Nina Protocol
- Type: Private
- Industry: Music streaming, Blockchain, Music distribution
- Founded: 2021
- Founders: Jack Callahan, Mike Pollard, Eric Farber
- Defunct: July 15, 2026
- Fate: Acquired by SoundCloud
- Headquarters: New York City, New York, United States
- Products: Music streaming platform
- Services: Music streaming, music distribution, online marketplace
- Website: ninaprotocol.com

= Nina Protocol =

American audio streaming and media service provider

Nina Protocol was an American audio streaming and media service provider founded in New York in 2021 by Jack Callahan, Mike Pollard, and Eric Farber. Emerging during the 2020s NFT-boom, the platform is a decentralized, blockchain-based music distribution service, forum and marketplace that allows independent artists to sell music directly to fans and retain all of their revenue. The platform shut down in July 2026 and was acquired by SoundCloud.

== History ==
Nina Protocol was founded in New York in 2021 by Jack Callahan, Mike Pollard, and Eric Farber. Writing for Rolling Stone magazine, Jeff Ihaza described the site as a remnant of the "2020s NFT-boom". Though he adds that the platform has avoided "the familiar Crypto hype cycles". The platform acts as a peer-to-peer streaming service which encourages artists to upload their work to its blockchain. According to a 2025 article on the platform by The Guardian, the site's staff is a "five-person team". The site's use of blockchain allows to "cut out the middle man of private profit-oriented companies". The platform focused on niche music scenes and communities.

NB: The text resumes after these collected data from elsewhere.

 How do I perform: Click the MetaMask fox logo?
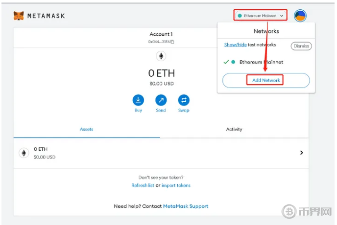point(19,16)
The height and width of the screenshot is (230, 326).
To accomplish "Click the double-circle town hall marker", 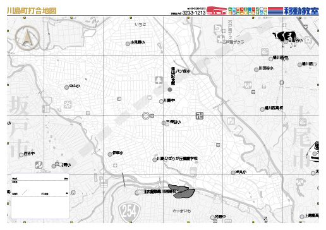I will pyautogui.click(x=146, y=116).
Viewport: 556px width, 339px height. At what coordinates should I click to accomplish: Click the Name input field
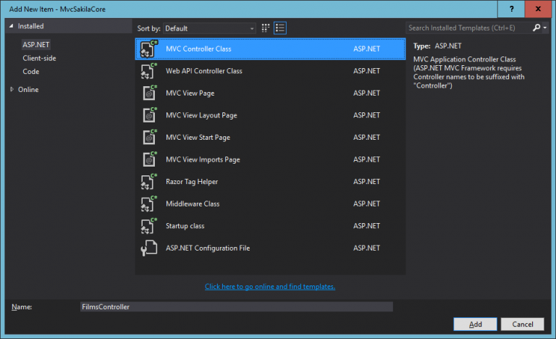point(235,306)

Nina Protocol has pushed for curated discovery for experimental and independent artists such as Surf Gang and Jawnino. The site has largely been described as an opposition to mainstream streaming platforms like Spotify who focus on primarily algorithmically curated playlists focused on larger artists. Nina Protocol was among a class of emerging "anti-corporate" music streaming platforms such as Subvert (music marketplace) and Cantilever. In 2025, Mike Pollard the founder of Nina Protocol stated in an interview with The Guardian that "I can see a world where Spotify doesn't exist".

On May 28, 2026, the platform announced that its streaming service and marketplace would be offline by July 15. In July 2026, SoundCloud acquired Nina Protocol and allowed artists to opt into merging their music catalogues into SoundCloud.

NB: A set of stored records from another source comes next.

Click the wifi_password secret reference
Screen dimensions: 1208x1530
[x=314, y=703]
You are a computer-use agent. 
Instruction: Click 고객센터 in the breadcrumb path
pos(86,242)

In a post-mortem quantitative analysis, Components revealed that about $50,000 was spent on the platform during its lifetime. The Fader stated "Nina Protocol didn't change the world, but it still built something worthwhile" adding that "in a commercial ecosystem that prefers scale to passion, Nina Protocol simply wasn't able to rally the wide and quick interest necessary to stay afloat".